We affirm the trial court’s interlocutory orders denying appellants’ (1) motion to compel arbitration and (2) motion to abate the trial court proceedings pending arbitration. We also deny appellants’ petition for writ of mandamus. 
      
      . Appellants initially filed the interlocutory appeal. Upon filing their petition for writ of mandamus, they requested that the appeal and mandamus be consolidated.
     
      
      . The facility admission agreement did not contain any arbitration language; the only agreement containing such language is the separate arbitration agreement, entitled "Resident and Facility Arbitration Agreement.”
     
      
      . Emmons is listed in the body of the arbitration agreement as the “Resident, ... or 'Resident’s Authorized Representative.’ ”
     
      
      . Underneath Griffin's signature, the responsible party is listed as Frances Emmons, and the relationship as "Self.” Emmons's address is also listed. In addition, Emmons is shown on the first page of the admission agreement as the "Resident’s Responsible Party.” It appears that the information regarding Emmons was either typed onto the form or entered into the form on computer and then printed for signature. In contrast, Cityview’s admit/discharge record for Em-mons lists Griffin as the "Responsible Party” and Emmons’s other daughters as emergency contacts.
     
      
      . Section 74.451(a) provides as follows:
      No physician, professional association of physicians, or other health care provider shall request or require a patient or prospective patient to execute an agreement to arbitrate a health care liability claim unless the form of agreement delivered to the patient contains a written notice in 10-point boldface type clearly and conspicuously stating:
      UNDER TEXAS LAW, THIS AGREEMENT IS INVALID AND OF NO LEGAL EFFECT UNLESS IT IS ALSO SIGNED BY AN ATTORNEY OF YOUR OWN CHOOSING. THIS AGREEMENT CONTAINS A WAIVER OF IMPORTANT LEGAL RIGHTS, INCLUDING YOUR RIGHT TO A JURY. YOU SHOULD NOT SIGN THIS AGREEMENT WITHOUT FIRST CONSULTING WITH AN ATTORNEY.

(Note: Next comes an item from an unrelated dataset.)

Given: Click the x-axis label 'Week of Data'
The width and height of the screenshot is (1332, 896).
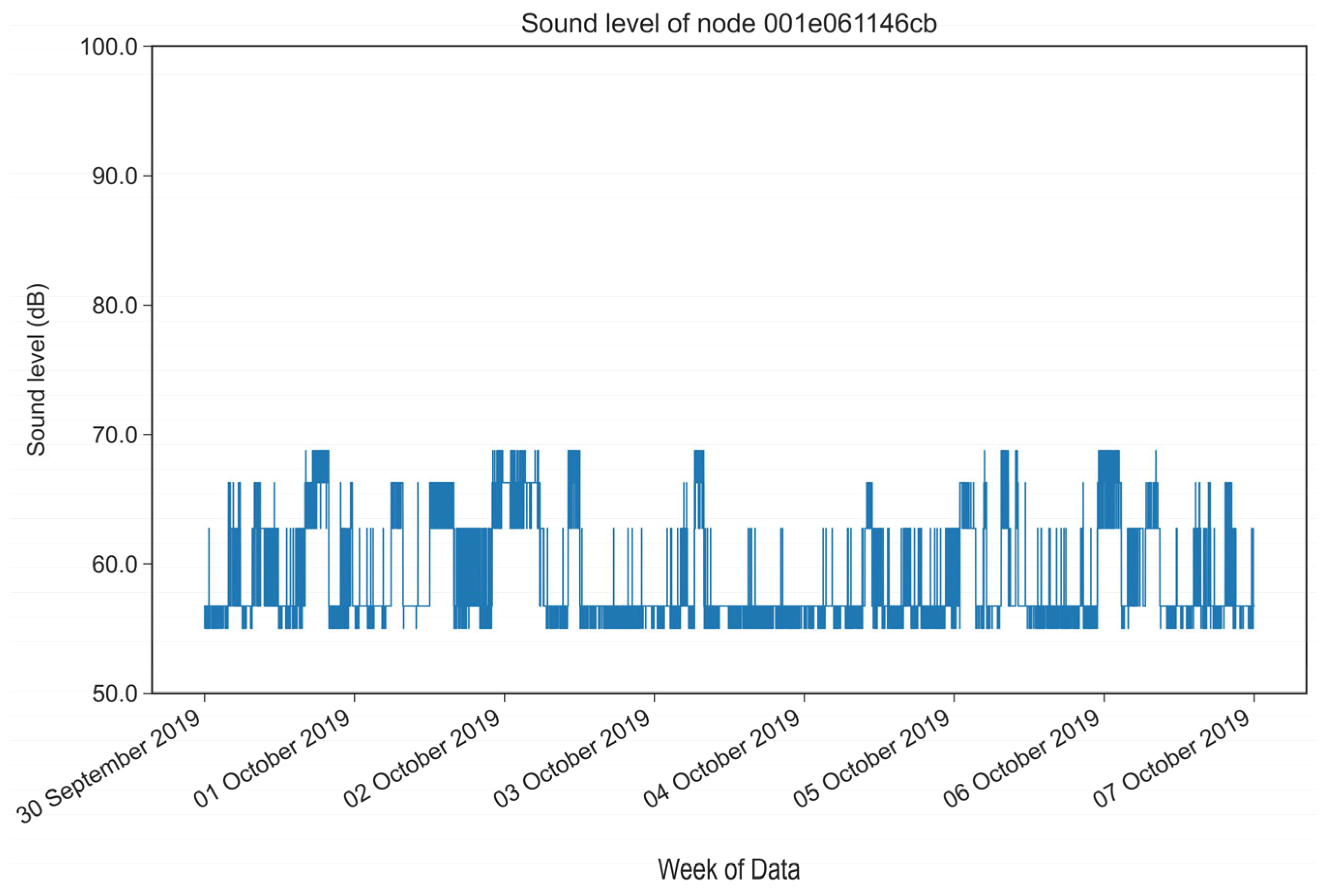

      Tex. Civ. Prac. & Rem.Code Ann. § 74.451(a) (Vernon 2005).
     
      
      . The medical power of attorney fails to meet two other requirements of the statute: (1) there is no evidence that Emmons was provided with the disclosure statement required by section 166.162, which provides that a medical power of attorney is not effective unless such a disclosure statement is provided; and (2) in violation of sections 166.003(2)(f) and 166.154(a) of the health and safety code, it appears that the two witnesses to the medical power of attorney were employees of Cityview, or at least related in some way to Cityview, because they listed their address as Cityview’s address. Tex. Health & Safety Code Ann. §§ 166.003(2)(f), 166.154(a), 166.162.
     
      
      . As we discuss below, there is no evidence in the record as to whether Emmons was present when Griffin signed these documents, nor is there any evidence that Emmons was aware Griffin signed these documents.